Many NGS platforms differ in engineering configurations and sequencing chemistry. They share the technical paradigm of massive parallel sequencing via spatially separated, clonally amplified DNA templates or single DNA molecules in a flow cell. This design is very different from that of Sanger sequencing—also known as capillary sequencing or first-generation sequencing—that is based on electrophoretic separation of chain-termination products produced in individual sequencing reactions.[3]

Contents

NGS Platforms

DNA sequencing with commercially available NGS platforms is generally conducted with the following steps. First, DNA sequencing libraries are generated by clonal amplification by PCR in vitro. Second, the DNA is sequenced by synthesis, such that the DNA sequence is determined by the addition of nucleotides to the complementary strand rather through chain-termination chemistry. Third, the spatially segregated, amplified DNA templates are sequenced simultaneously in a massively parallel fashion without the requirement for a physical separation step. While these steps are followed in most NGS platforms, each utilizes a different strategy.[4]

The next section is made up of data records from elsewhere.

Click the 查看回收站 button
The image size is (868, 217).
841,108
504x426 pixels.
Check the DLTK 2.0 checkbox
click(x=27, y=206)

NGS parallelization of the sequencing reactions generates hundreds of megabases to gigabases of nucleotide sequence reads in a single instrument run. This has enabled a drastic increase in available sequence data and fundamentally changed genome sequencing approaches in the biomedical sciences.[5] Newly emerging NGS technologies and instruments have further contributed to a significant decrease in the cost of sequencing nearing the mark of $1000 per genome sequencing.[6][7]

As of 2012, five massively parallel sequencing platforms are commercially available and their features are summarized in the table. As the pace of NGS technologies is advancing rapidly, technical specifications and pricing are in flux.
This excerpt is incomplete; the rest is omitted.